Aiming to develop self-powered electronics, Prof. Pecunia and his team have also been searching for ways to harvest ambient indoor energy, given that a large number of IoT applications require wireless indoor operation. While batteries are the conventional power source for wireless operation, their deployment in billions of IoT devices faces obvious practical and sustainability challenges.

Prof. Pecunia and his team have been investigating the conversion of light into electricity using new green semiconductors called lead-free perovskite-inspired materials. These materials are being developed as an environmentally-friendly alternative to a class of materials called lead-based perovskites, which have shown high photovoltaic performance but contain toxic lead. 

“While the whole research community has been narrowly looking at lead-free perovskite-inspired materials to harvest energy from the sun, we discovered that they are much better suited for harvesting indoor light”, Prof. Pecunia said. “Using exemplar perovskite-inspired materials based on antimony and bismuth, we already achieved indoor photovoltaic efficiencies up to ~5%, which is already in the range of industry-standard indoor photovoltaics technology”. Prof. Pecunia led this effort in collaboration with partners from Imperial College London (UK) and the University of Cambridge (UK). The results are reported in the journal Advanced Energy Materials .

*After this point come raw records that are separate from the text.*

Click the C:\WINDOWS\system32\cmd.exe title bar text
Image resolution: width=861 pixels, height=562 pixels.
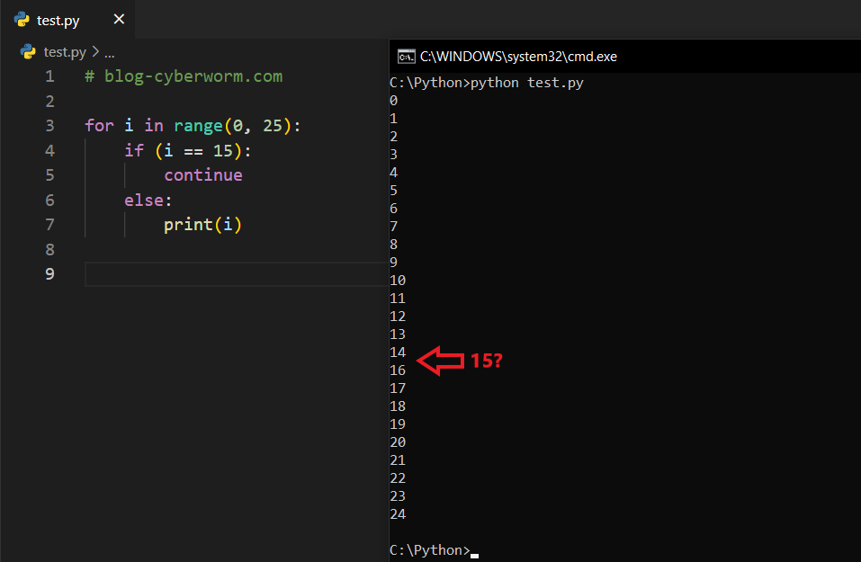518,57
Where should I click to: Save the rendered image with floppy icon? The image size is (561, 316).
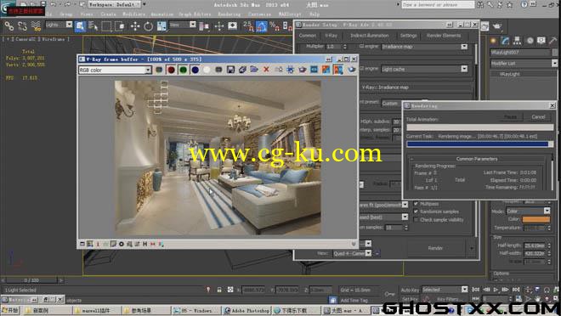pos(230,70)
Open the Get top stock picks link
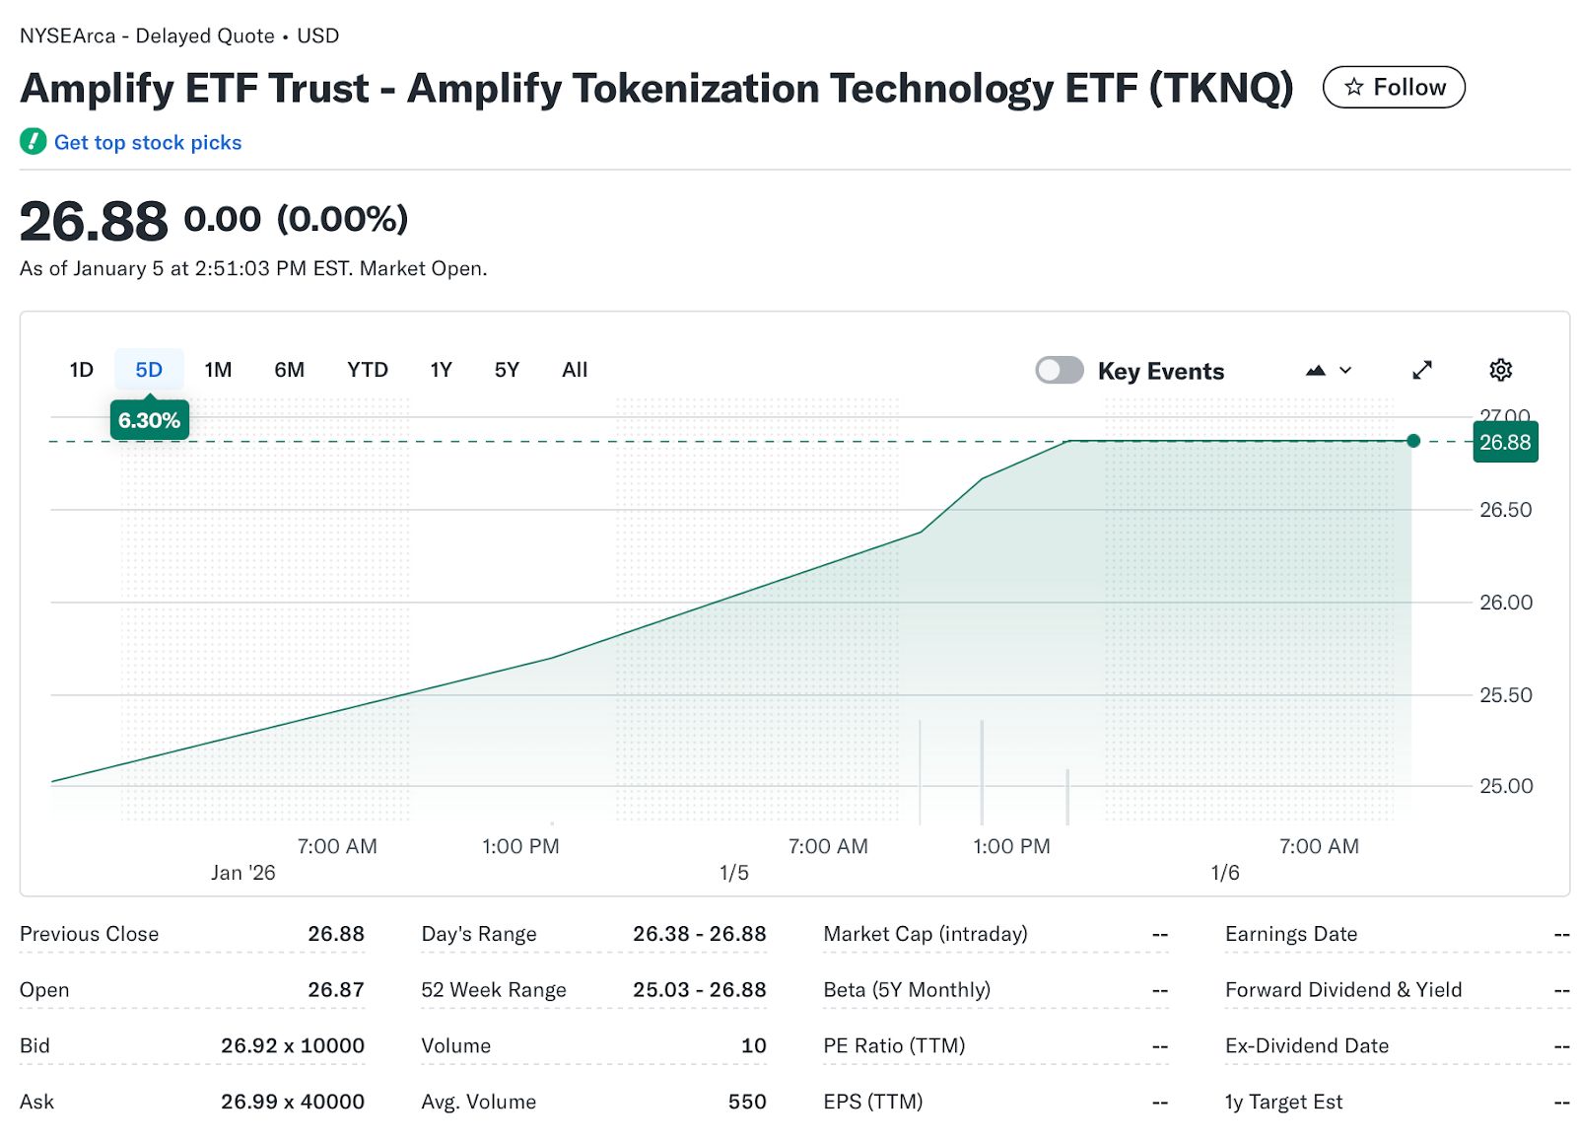The height and width of the screenshot is (1142, 1577). 148,142
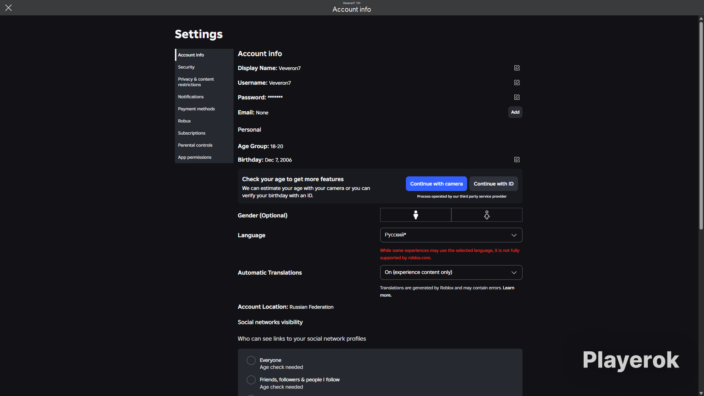Image resolution: width=704 pixels, height=396 pixels.
Task: Close settings with the X icon
Action: click(8, 8)
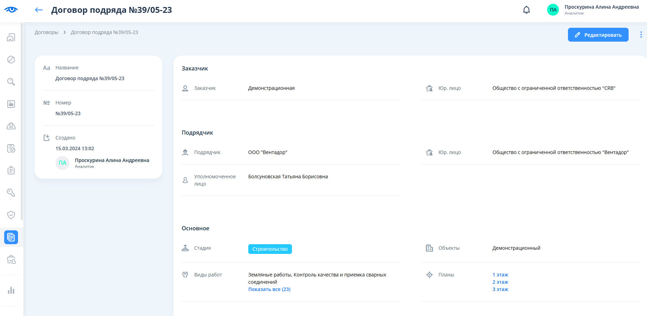647x316 pixels.
Task: Open the three-dot more options menu
Action: pyautogui.click(x=641, y=35)
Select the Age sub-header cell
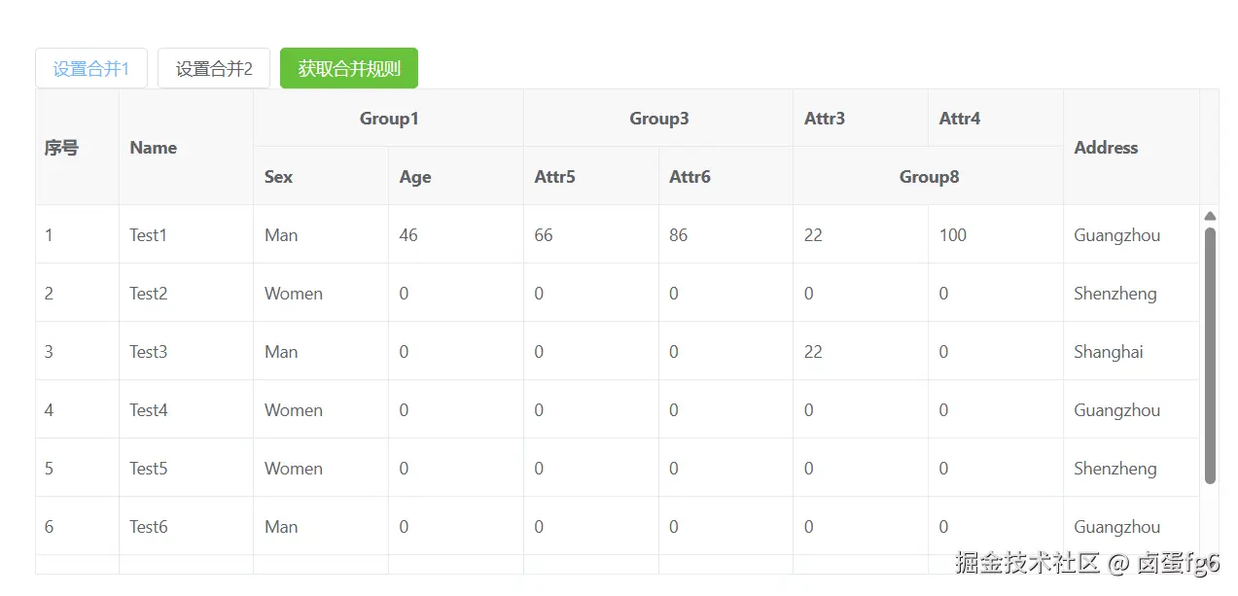This screenshot has height=596, width=1238. click(415, 177)
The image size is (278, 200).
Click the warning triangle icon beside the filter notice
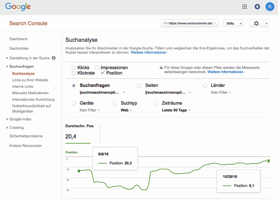(x=161, y=68)
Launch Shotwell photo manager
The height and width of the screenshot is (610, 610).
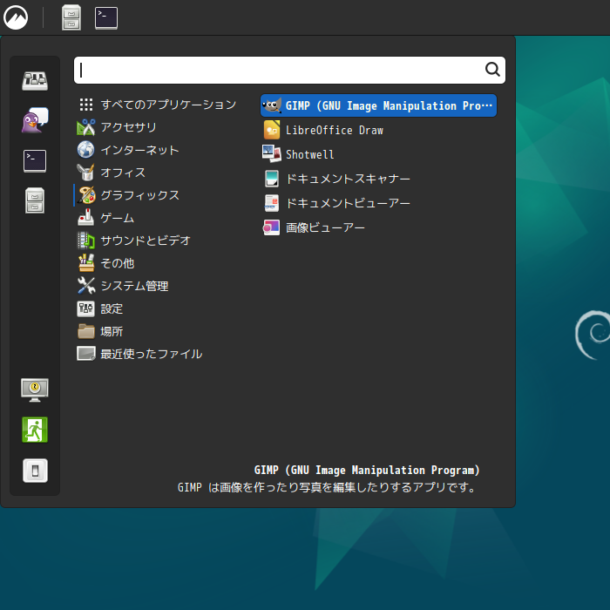tap(309, 154)
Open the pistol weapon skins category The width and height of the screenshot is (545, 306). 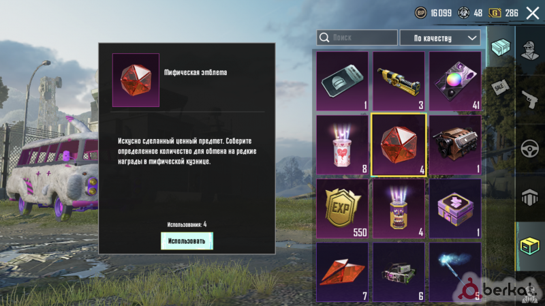click(x=530, y=100)
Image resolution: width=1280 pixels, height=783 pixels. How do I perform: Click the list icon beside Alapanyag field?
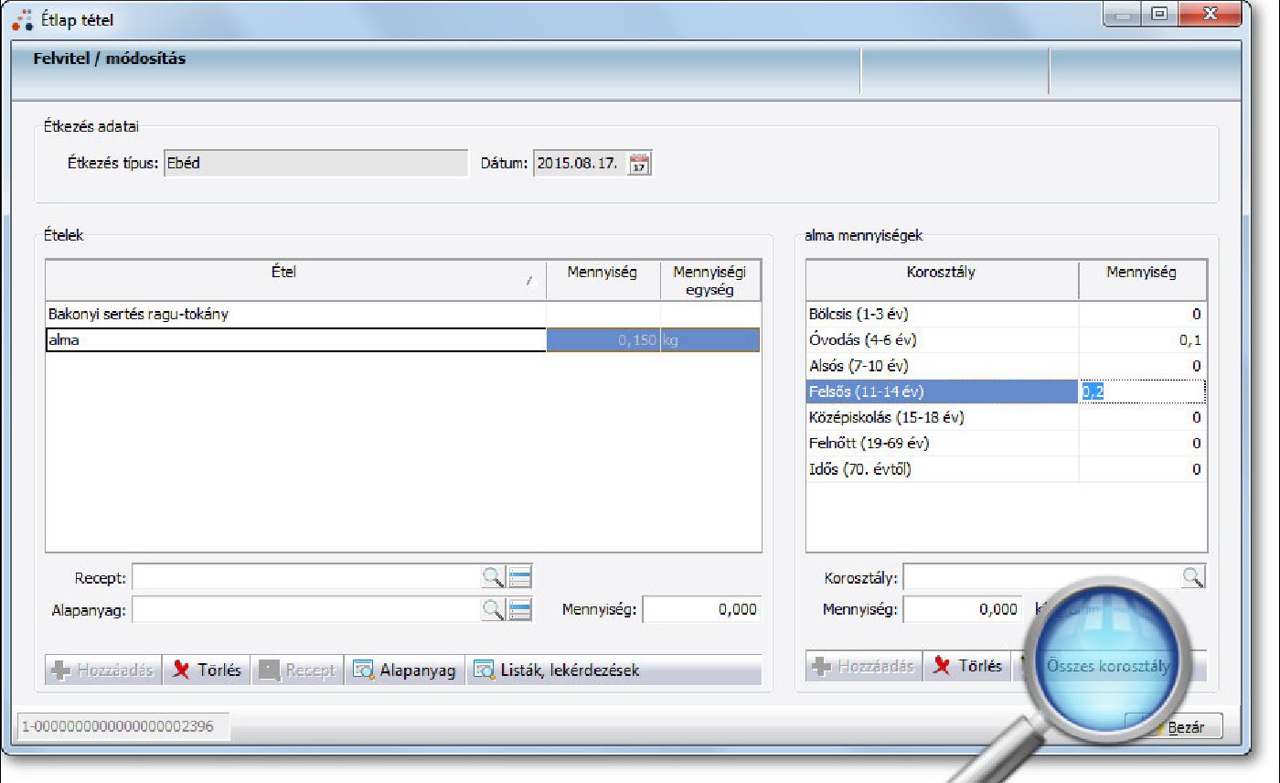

Given their technological significance, these results have attracted a considerable amount attention around the world, receiving coverage in more than 100 news items including by CGTN , China Daily , EurekaAlert! , PV Magazine , TechXplore , ScienceDaily , NanoWerk , the University of Cambridge , and Imperial College London . Prof. Pecunia’s breakthroughs in ultralow-power printed electronics and green indoor photovoltaics pave the way for low-cost smart devices powered by ambient light, which could enable a wide range of “place-and-forget” IoT applications in biomedicine, smart homes, infrastructure monitoring, and smart cities.


References

L. Portilla*, J. Zhao†, Y. Wang, L. Sun, F. Li, M. Robin, M. Wei, Z. Cui, L. G. Occhipinti†, T. D. Anthopoulos†, V. Pecunia†*, Ambipolar Deep-Subthreshold Printed-Carbon-Nanotube Transistors for Ultralow-Voltage and Ultralow-Power Electronics , ACS Nano, 2020, 14, 10, 14036–14046, DOI: 10.1021/acsnano.0c06619. 

Y. Peng*, T. N. Huq*, J. Mei*, L. Portilla, R. A. Jagt, L. G. Occhipinti, J. L. MacManus-Driscoll, R. L. Z. Hoye†, V. Pecunia†, Lead-Free Perovskite-Inspired Absorbers for Indoor Photovoltaics , Advanced Energy Materials, 2002761, 2020, DOI: 10.1002/aenm.202002761.